Gov. Cooper urged lawmakers to invest more in education, childcare and workforce development. At an event in Raleigh this week focused on challenges in the labor market, he urged lawmakers not to pursue tax cuts beyond what’s already scheduled to occur. 

“And, in North Carolina, if we continue on this road of reducing taxes for the very wealthiest among us and for corporations, we’re going to have a big problem,” he said. “We will not be able to afford these investments that we have to make. We will not be able to afford to educate that adult workforce that we have promised these businesses that we would deliver to them.” 

The news of the surplus comes as the state government is facing significant challenges in hiring and retaining employees. The vacancy rate across state government exceeded 20 percent late last year, according to data from the Office of State Human Resources.  

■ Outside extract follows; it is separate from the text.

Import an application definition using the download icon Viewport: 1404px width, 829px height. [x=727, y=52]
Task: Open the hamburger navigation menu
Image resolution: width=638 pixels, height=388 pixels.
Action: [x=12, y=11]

“This money is good news. We can increase salaries. We can fill those jobs. We can get the work of North Carolina done,” said Ardis Watkins, executive director of the State Employees Association of North Carolina. “We’re going to have to find some retention incentives, which will cost money. And, we’re working hard with agency heads. We’re gonna work with the General Assembly and make that happen. We can’t keep losing people.” 

Speaker Moore said he expects the budget will include pay raises but did not suggest anything specific.  

“We want to be able to do a lot when it comes to salaries for our teachers and our state employees. It costs them more to go to the store like it does everybody else,” he said.